* [The task] Reproduce the heat mat thread below word for word, starting at the words "I agree here, we" and stopping after the words "look into it.".

* [Source]
* BEGIN *

# ProRep heat mat question



## GrumpySteve (Sep 1, 2012)

this might sound like a silly question, which way round does it go? i've just taped one to the side of my cresties viv and it doesn't seem to be warming up. i originally put it with the copper strips facing outward for aesthetic reasons, then wondered if they had a specific way round and found a thread on here somewhere saying they should be copper strip inward, so i turned it round.... now the outside (with out copper strip) is warm to touch but the viv doesn't seem to be warming up at all??


----------



## mrduff13 (Nov 18, 2012)

it emits infro red from both sides, it wont always feel warm to touch, if you was to stand a hide on it the hide will feel warm, and usualy the mat does too as the heats trapped there. 
infro red heat works by warming everything in its path. its not the same as a radiator


----------



## Jesterone (Sep 30, 2012)

You will find the side of the glass will be warm. Heat mats don't heat the air so if you're measuring the ambient temperature then you're not going to notice a huge difference. 

That's why it's generally better to get a ceramic bulb instead.


----------



## mrduff13 (Nov 18, 2012)

to say they are better is silly, its down to personal preference. 
pluss heat matts will heat things in the tank which will warm up the air.


----------



## Jesterone (Sep 30, 2012)

mrduff13 said:


> to say they are better is silly, its down to personal preference.
> pluss heat matts will heat things in the tank which will warm up the air.


Not silly at all. It's a fact. A Ceramic bulb will heat the air significantly more than a heat mat ever could. And create a much more suitable thermal gradient.


----------



## Rawwwrchazli (Mar 16, 2012)

Jesterone said:


> Not silly at all. It's a fact. A Ceramic bulb will heat the air significantly more than a heat mat ever could. And create a much more suitable thermal gradient.


I agree here, we have switched out Iggy and Burm to a Ceramic heating source and I was planning on doing it for all the Leos at some point, but I'm not sure how effective it would be in a 3ft viv. I'm going to look into it.

* END *

* [Available data]
* BEGIN *

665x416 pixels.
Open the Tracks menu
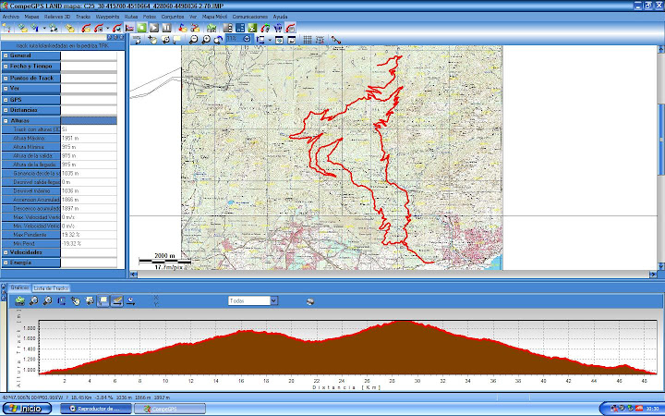coord(83,17)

* END *

* [Exercise result]
I agree here, we have switched out Iggy and Burm to a Ceramic heating source and I was planning on doing it for all the Leos at some point, but I'm not sure how effective it would be in a 3ft viv. I'm going to look into it.